S. Chrysostome : (hom. 74 sur S. Jean.) Les paroles que Notre-Seigneur venait de dire : « Tout ce que vous demanderez, je le ferai, » pouvaient donner aux Apôtres la pensée que toute prière indistinctement devait être exaucée ; il se hâte donc de prévenir cette idée, en ajoutant : « Si vous m’aimez, gardez mes commandements ; » comme s’il leur disait : C’est à cette condition que j’exaucerai vos prières. Ou bien encore, comme la nouvelle qu’il venait de leur apprendre, qu’il allait à son Père, devait naturellement les jeter dans le trouble, il leur dit : « L’amour que vous devez avoir pour moi, ne doit point avoir pour effet de troubler votre âme, mais de vous faire accomplir mes commandements ; car l’amour consista à obéir et à croire à celui qu’on aime. » Il prévoit aussi qu’ils devaient désirer vivement cette présence extérieure et cette, consolation sensible dont ils avaient joui jusqu’à présent, et c’est pour cela qu’il ajoute : « Et moi, je prierai mon Père, et il vous donnera un autre Paraclet. » — S. AUG. (Traîté 74) En parlant ainsi, il fait voir qu’il est lui-même un Paraclet. Le mot Paraclet veut dire, en latin, avocat, et saint Jean dit du Sauveur : « Nous avons pour avocat auprès du Père, Nôtre-Seigneur Jésus-Christ. » (Jn 1) — ALCUIN. Ou bien, le mot Paraclet veut dire Consolateur, et les Apôtres, en effet, avaient eu jusqu’alors un Consolateur, qui les animait et les fortifiait par l’éclat de ses miracles et par la douceur de ses enseignements. — DIDYM. (De l’Eprit saint.) Nôtre-Seigneur appelle l’Esprit saint un autre consolateur, non qu’il ait une nature autre que la sienne, mais parce que son opération est différente. Le Sauveur était venu pour remplir l’office de médiateur et d’ambassadeur, et comme un pontife qui devait prier pour nos péchés, l’Esprit saint reçoit le nom de Paraclet ou de consolateur dans un autre sens, parce que ça mission est de consoler ceux qui sont dans la tristesse. Mais de cette diversité d’opérations, il faut se garder de conclure à la différence de natures, puisque nous voyons dans un autre endroit l’Esprit consolateur remplir près du Père l’office d’ambassadeur. « L’Esprit lui-même, dit saint Paul, demande pour nous par des gémissements inénarrables. » (Rm 8, 20.) Le Sauveur, de son côté, répand la consolation dans les cœurs affligés, car il est écrit : « Il a consolé tous les humbles de son peuple. » (1 M 14, 14)

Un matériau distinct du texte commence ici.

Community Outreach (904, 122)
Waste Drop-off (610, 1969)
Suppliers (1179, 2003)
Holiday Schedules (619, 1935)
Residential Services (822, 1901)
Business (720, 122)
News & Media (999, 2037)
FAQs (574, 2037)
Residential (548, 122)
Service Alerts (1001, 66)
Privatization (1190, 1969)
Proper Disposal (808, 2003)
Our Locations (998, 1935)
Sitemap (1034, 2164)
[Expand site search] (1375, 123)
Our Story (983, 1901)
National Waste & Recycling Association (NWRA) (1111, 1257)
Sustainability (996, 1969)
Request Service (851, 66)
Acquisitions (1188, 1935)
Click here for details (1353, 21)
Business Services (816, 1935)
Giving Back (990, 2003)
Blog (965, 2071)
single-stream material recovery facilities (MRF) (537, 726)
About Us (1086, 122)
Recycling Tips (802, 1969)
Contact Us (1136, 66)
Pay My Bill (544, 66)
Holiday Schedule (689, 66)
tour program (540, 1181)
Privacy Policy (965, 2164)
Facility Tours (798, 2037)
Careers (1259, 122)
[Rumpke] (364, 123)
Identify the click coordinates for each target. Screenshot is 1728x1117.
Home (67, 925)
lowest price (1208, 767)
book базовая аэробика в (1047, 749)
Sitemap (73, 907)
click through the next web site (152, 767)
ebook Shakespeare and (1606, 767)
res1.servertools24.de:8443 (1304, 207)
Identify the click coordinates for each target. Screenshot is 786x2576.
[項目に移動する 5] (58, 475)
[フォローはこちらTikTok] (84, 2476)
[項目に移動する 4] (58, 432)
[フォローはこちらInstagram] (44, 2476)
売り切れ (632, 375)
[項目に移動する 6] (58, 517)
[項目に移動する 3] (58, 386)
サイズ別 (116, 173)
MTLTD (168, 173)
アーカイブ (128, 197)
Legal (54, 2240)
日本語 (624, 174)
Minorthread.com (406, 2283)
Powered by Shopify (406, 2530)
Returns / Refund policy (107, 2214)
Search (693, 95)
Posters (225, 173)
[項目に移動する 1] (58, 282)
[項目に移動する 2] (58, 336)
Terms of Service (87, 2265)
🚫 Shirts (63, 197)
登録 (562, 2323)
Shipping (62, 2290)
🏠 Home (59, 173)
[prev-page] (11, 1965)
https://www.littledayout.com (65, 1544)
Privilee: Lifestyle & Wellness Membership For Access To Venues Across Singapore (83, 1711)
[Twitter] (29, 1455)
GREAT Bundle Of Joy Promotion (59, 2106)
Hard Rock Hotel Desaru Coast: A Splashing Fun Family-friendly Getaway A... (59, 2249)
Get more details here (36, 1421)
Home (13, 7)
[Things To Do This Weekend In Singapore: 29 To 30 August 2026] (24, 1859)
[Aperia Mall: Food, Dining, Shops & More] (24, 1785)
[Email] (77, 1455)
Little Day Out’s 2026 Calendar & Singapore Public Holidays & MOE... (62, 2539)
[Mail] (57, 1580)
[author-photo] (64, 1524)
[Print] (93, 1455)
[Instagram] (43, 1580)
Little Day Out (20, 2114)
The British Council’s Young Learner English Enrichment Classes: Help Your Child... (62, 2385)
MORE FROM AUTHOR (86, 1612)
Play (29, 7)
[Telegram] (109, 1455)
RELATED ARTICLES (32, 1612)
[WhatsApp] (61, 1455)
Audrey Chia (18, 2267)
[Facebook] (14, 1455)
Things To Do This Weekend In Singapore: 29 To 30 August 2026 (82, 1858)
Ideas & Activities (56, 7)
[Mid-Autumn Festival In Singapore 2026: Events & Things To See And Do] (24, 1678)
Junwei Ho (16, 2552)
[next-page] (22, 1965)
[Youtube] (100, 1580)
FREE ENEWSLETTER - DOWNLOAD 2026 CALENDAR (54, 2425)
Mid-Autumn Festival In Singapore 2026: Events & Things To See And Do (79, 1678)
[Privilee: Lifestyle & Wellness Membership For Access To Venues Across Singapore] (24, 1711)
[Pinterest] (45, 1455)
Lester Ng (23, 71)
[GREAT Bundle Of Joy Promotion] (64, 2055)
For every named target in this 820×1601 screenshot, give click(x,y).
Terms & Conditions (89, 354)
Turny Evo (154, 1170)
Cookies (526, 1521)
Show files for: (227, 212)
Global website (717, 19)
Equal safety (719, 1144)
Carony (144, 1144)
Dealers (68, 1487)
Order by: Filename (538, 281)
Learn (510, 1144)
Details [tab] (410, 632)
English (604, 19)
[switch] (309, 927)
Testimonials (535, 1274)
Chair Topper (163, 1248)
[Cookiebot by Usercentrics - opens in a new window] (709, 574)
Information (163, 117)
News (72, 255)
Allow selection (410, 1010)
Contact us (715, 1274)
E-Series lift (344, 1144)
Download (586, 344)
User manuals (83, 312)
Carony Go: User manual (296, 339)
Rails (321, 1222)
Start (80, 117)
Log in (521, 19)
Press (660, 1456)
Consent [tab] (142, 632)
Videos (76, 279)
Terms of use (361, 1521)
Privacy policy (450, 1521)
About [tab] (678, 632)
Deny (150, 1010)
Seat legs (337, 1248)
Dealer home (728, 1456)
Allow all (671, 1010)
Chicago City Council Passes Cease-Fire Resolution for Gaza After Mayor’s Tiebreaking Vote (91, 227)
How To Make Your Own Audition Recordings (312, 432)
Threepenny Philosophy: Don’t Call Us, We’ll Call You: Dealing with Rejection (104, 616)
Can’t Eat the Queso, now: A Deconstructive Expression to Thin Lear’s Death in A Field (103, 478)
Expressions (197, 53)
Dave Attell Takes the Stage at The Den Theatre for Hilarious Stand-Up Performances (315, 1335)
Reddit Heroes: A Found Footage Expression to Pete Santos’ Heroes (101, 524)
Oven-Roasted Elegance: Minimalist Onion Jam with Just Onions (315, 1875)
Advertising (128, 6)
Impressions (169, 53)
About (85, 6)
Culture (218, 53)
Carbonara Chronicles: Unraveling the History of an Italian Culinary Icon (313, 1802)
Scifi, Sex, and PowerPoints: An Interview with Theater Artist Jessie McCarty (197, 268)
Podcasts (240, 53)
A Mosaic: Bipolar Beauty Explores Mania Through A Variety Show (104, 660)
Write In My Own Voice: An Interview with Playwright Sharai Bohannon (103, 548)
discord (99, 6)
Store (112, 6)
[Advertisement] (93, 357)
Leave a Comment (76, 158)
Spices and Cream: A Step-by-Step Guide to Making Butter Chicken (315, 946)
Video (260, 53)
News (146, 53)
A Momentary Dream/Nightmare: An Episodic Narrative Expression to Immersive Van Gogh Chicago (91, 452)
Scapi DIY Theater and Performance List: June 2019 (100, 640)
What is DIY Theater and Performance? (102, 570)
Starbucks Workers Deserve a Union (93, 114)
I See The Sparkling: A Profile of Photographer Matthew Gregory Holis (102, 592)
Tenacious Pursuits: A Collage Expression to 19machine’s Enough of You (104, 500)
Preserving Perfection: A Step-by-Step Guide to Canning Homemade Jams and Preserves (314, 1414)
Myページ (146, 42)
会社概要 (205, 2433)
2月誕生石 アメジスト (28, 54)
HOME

S. Chrysostome : Le Sauveur dit : « Je prierai mon Père » pour rendre ses paroles plus dignes de foi : car s’il avait dit simplement : Je vous enverrai un autre consolateur, ils ne l’auraient pas cru aussi facilement. — S. AUG. (Cont.le. Serm. Des Ar, 19) Et cependant pour montrer que ses œuvres ne sont point distinctes de celles du Père, il dit ailleurs : « Lorsque je m’en serai allé, je vous l’enverrai. » (Jn 16) — S. Chrysostome : Qu’aurait-il eu, en effet, plus que les apôtres, s’il avait dû prier son Père pour qu’il envoyât l’Esprit saint, alors que nous voyons les apôtres eux-mêmes le communiquer aux autres, sans avoir recoins à la prière ? — ALCUIN. Je prierai, comme inférieur par mon humanité, mon Père, à qui je suis égal et consubstantiel par ma nature divine. — S. Chrysostome : Il leur promet que l’Esprit saint demeurera avec eux éternellement, parce qu’il ne les quittera même pas après leur mort ; et il leur enseigne, indirectement, par là même, que l’Esprit saint ne doit ni souffrir la mort comme lui, ni se séparer d’eux. Et pour éloigner de leur esprit, la pensée d’une nouvelle incarnation qui rendrait le Saint-Esprit visible à leurs yeux, il ajoute : « L’Esprit de vérité, que le monde ne peut recevoir parce qu’il ne le voit point et ne le connaît point. » — S. AUG. Cet Esprit saint est une des personnes de la sainte Trinité, et la foi catholique le proclame consubstantiel et coéternel au Père et au Fils.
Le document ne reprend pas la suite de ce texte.